The latter approach accounts for mismatches in model forcings, a potential source of error in model projections independent of the accuracy of model physics. We find that climate models published over the past five decades were skillful in predicting subsequent GMST changes, with most models examined showing warming consistent with observations, particularly when mismatches between model‐projected and observationally‐estimated forcings were taken into account.
Plain Language Summary
Climate models provide an important way to understand future changes in the Earth’s climate. In this paper we undertake a thorough evaluation of the performance of various climate models published between the early 1970s and the late 2000s. Specifically, we look at how well models project global warming in the years after they were published by comparing them to observed temperature changes.
Model projections rely on two things to accurately match observations: accurate modeling of climate physics, and accurate assumptions around future emissions of CO2 and other factors affecting the climate. The best physics‐based model will still be inaccurate if it is driven by future changes in emissions that differ from reality.
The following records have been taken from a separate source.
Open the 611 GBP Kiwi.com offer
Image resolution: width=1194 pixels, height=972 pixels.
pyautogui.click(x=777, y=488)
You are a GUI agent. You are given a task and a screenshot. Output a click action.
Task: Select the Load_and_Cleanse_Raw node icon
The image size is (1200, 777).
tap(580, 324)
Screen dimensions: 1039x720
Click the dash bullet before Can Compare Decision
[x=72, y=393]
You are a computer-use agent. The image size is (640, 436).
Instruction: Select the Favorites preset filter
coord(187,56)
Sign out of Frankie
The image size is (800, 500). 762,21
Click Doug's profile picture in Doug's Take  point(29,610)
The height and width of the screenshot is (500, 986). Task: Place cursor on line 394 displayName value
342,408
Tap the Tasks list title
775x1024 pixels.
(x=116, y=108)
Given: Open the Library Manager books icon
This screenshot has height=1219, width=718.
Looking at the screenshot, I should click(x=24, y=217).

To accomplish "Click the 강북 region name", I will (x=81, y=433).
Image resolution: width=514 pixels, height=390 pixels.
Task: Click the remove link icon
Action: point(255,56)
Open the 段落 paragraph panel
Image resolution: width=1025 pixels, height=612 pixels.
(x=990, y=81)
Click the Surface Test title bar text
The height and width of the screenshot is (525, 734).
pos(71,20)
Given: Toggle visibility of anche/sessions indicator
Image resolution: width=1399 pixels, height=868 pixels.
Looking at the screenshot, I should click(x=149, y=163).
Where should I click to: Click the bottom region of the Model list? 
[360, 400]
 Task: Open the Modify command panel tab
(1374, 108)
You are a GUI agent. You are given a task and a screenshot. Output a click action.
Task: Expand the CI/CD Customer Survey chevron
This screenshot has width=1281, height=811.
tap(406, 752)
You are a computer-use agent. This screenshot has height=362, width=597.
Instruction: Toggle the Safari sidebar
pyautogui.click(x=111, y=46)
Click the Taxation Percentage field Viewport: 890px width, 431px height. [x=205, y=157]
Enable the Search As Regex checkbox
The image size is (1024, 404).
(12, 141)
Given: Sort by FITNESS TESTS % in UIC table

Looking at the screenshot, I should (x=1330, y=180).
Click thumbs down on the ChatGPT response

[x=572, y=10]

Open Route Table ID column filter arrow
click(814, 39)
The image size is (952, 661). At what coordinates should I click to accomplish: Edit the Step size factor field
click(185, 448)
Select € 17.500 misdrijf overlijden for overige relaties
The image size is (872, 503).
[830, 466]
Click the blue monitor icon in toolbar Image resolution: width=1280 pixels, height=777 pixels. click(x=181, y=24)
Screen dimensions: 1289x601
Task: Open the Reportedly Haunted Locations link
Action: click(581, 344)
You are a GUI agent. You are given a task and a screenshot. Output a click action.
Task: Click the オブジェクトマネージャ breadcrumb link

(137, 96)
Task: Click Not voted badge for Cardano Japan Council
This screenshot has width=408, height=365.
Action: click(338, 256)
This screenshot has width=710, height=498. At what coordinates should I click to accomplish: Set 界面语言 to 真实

To account for this, we look at how the relationship between temperature and atmospheric CO2 (and other climate drivers) differs between models and observations.
We find that climate models published over the past five decades were generally quite accurate in predicting global warming in the years after publication, particularly when accounting for differences between modeled and actual changes in atmospheric CO2 and other climate drivers. This research should help resolve public confusion around the performance of past climate modeling efforts, and increases our confidence that models are accurately projecting global warming.